TASKS AND EXERCISES:
a) Reproduce verbatim the passage of the aquarium stand thread that begins at the words "I have attached" and stops after the words "(Oct 29, 2007)".
b) According to the aquarium stand thread, approximately how much will the aquarium weigh once it is filled?

SOURCE EXCERPT:
# aquarium stand plans



## pharmd99 (Sep 1, 2011)

I'm trying to build a plan for an aquarium stand. My aquarium will be 60"wide x 24"deep x 30"tall and when filled will weigh about 2400lbs. I want the stand to be 36" to 40" tall and I need to maximize the amount of space INSIDE the stand for all my equipment.

The stand will be 61"wide x 25"deep x 36"tall. I'm concerned about the stand being top-heavy and i'm not sure if these stands can handle the dimensional stress's.

I have attached a couple of cad plans, please let me know if you can help me.

thanks,
dave

On top of all the stands will be 3/4" plywood before the aquarium.


----------



## frankp (Oct 29, 2007)

Well, simple fact is the stand will be top heavy with a full aquarium on it. As for the strength of the stand, I believe any one of the designs you've put together would be more than sufficient, especially if you skin the frame with a 1/2" plywood or MDF (not recommended for an aquarium), but the center one that actually puts some cross braces under the aquarium is the best of the choices you've put together. You can always reinforce a few parts with some flat steel bar you get from a standard big box hardware store if you're truly worried about the strength. That said, a good portion of that strength is going to be determined by your joinery. How are you planning to join all these things? Glue and screw? Just screws? M&T? You have a lot of options and those will determine some of your design considerations as well.


----------



## mdntrdr (Dec 22, 2009)

I would make the top out of 2x6 with joists.

All the rest can be 2x4.

Once it is sheated, it aint goin nowhere.

I have a 250 gal., well over 3000 lbs., and my stand is substantially less than that. :smile:


----------

INFORMATION SHOWN:
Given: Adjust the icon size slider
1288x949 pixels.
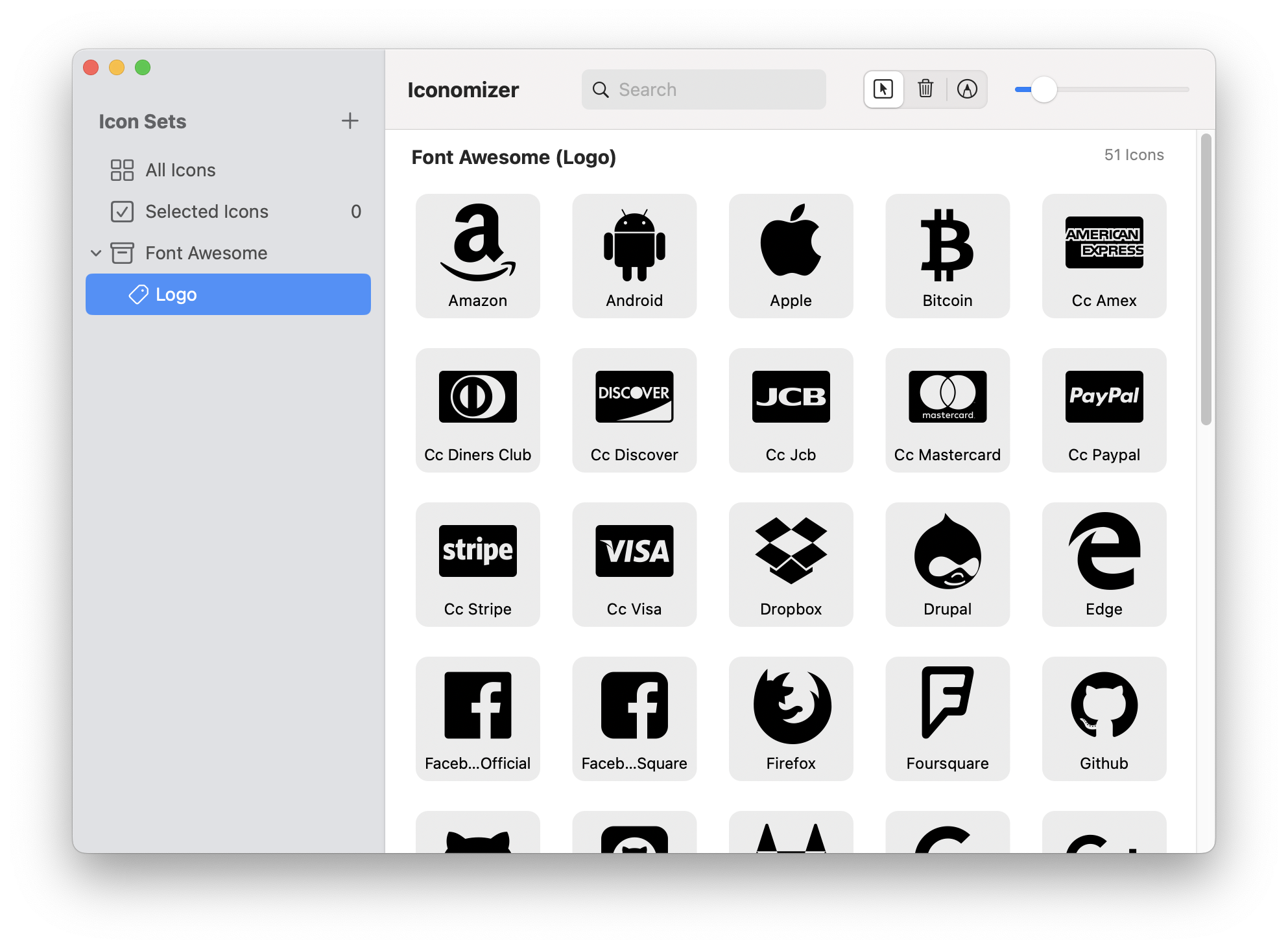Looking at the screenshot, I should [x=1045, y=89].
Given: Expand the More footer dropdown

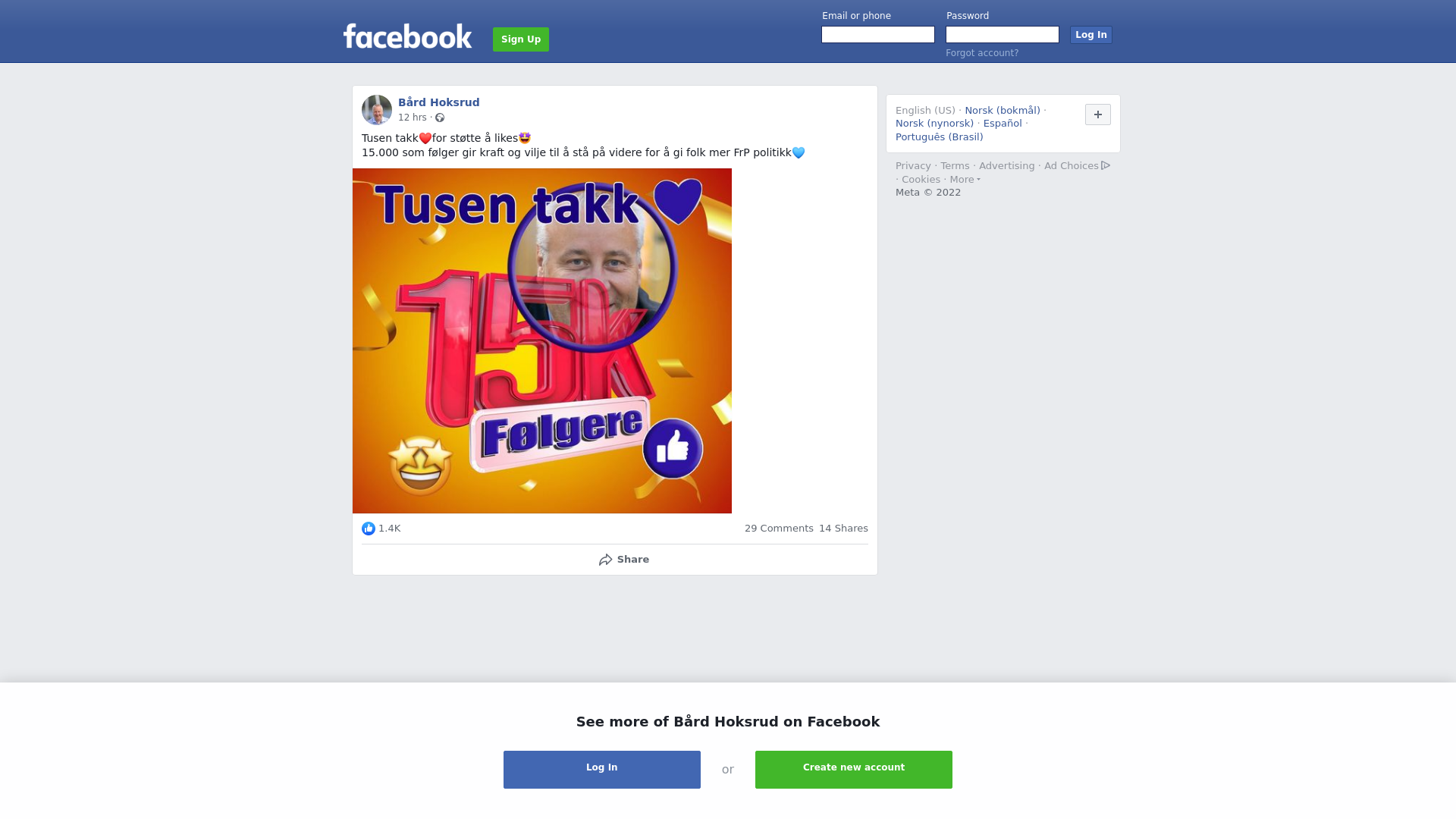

THE RESULTS:
a)
I have attached a couple of cad plans, please let me know if you can help me.

thanks,
dave

On top of all the stands will be 3/4" plywood before the aquarium.


----------



## frankp (Oct 29, 2007)

b) About 2400 lbs.